Подлесье состояло из всевозможных кустарников, между которыми следует отметить колючий крыжовник (Ribes burejense Fr. Schmindt) с весьма мелкими закруглёнными мохнатыми листьями и белый дёрен (Cornus alba L.) с гибкими длинными ветвями и ланцетовидными листьями, сверху тёмно-зелёными, снизу белесоватыми.
Вверху ветви деревьев переплелись между собою так, что совершенно скрыли небо. Особенно поражал своими размерами тополь (Populus suaveolens Fisch.) и кедр (Pinus koraiensis S. et ?.). Сорокалетний молодняк, растущий под их покровом, казался жалкою порослью. Сирень (Syginga amurensis Rupr.), обычно растущая в виде кустарника, здесь имела вид дерева в пять саженей высоты и в два фута в обхвате.

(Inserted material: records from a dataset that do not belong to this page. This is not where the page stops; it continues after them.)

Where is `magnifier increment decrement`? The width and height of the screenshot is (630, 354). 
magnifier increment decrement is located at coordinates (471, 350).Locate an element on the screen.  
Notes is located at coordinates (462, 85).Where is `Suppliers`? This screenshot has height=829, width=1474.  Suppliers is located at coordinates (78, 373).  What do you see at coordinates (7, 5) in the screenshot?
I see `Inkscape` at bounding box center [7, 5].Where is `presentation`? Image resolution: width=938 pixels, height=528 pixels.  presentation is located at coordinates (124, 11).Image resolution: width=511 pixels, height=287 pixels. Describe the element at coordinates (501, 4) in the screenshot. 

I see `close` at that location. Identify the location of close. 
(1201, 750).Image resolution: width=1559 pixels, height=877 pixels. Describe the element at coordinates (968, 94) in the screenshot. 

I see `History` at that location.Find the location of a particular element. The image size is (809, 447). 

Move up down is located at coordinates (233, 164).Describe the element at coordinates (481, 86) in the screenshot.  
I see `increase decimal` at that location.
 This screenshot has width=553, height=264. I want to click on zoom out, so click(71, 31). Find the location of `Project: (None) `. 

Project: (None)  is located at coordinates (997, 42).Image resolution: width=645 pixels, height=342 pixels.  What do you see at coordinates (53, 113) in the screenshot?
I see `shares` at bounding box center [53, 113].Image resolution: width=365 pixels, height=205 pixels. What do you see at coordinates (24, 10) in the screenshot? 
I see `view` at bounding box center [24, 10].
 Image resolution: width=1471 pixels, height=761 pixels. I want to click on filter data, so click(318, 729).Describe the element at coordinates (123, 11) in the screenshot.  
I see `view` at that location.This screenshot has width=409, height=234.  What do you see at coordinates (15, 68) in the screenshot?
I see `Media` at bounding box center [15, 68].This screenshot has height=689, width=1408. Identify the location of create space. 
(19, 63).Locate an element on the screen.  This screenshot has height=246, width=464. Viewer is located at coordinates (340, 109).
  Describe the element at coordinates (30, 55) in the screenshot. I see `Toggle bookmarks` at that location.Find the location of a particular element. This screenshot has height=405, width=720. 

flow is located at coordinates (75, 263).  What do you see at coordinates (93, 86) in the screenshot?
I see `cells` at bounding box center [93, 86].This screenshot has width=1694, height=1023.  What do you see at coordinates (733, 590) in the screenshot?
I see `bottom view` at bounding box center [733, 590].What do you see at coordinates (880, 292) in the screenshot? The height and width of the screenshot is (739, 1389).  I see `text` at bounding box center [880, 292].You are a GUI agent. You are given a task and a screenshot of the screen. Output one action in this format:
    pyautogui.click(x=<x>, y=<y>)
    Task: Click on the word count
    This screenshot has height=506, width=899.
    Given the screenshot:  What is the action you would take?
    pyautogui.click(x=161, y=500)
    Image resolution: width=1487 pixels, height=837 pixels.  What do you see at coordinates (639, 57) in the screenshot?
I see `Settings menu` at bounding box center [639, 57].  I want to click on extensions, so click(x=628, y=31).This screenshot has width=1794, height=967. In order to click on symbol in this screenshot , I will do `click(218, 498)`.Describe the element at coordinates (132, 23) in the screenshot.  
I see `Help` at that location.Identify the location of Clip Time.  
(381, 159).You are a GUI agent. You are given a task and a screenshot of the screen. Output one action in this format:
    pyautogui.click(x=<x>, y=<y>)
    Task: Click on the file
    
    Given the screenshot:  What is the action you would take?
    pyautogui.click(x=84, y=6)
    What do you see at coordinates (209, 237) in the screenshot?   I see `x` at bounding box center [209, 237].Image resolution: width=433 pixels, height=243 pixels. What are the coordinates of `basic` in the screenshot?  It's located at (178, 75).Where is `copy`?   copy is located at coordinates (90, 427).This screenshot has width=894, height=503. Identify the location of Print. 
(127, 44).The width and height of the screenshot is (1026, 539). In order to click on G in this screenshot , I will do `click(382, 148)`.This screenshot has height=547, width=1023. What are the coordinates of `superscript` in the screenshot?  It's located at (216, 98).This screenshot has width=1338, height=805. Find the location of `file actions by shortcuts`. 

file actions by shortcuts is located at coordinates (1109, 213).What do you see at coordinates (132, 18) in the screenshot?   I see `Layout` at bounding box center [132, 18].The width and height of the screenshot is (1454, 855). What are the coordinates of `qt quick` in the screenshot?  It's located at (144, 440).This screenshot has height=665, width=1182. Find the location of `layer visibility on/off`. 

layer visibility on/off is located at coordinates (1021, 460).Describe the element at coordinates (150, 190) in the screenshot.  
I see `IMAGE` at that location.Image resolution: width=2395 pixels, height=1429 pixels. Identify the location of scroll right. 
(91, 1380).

Старый колодник, богато украшенный мхами, имел весьма декоративный вид и вполне гармонировал с окружающей его богатой растительностью.
Густой подлесок, состоящий из чёртова дерева (Eleutherococcus senticosus Maxim.), виноградника (Vitis amurensis Rupr.) и лиан (Schizan-dra chinensis Baili.), делает места эти труднопроходимыми, вследствие чего нагл отряд подвигался довольно медленно: приходилось часто останавливаться и высматривать, где меньше бурелома, и обводить мулов стороною.
В этот день Н. А. Десулави отметил в своём дневнике растущие в сообществе следующие цветковые и тайнобрачные растения: клинтонию (Clintonia udensis Tr., et Mey.) с крупными сочными листьями и белыми цветами на длинном стебельке; гнездовку (Neottia nidus avis Kich.), украшенную многочисленными ароматичными фиолетовыми цветами; козелец (Scorzonera albicaulis Bge.) — высокое растение с длинными сидящими листьями и с беловато-жёлтыми цветами; затем папоротник (Nephrodium meuspinulosum Diels.), большие ажурные листья которого имеют треугольную форму и по первому впечатлению напоминают листья орляка (Pteris) и Athyrium felix-femina Roth — тоже с отдельными большими листьями, форма которых непостоянна и меняется в зависимости от окружающей их обстановки.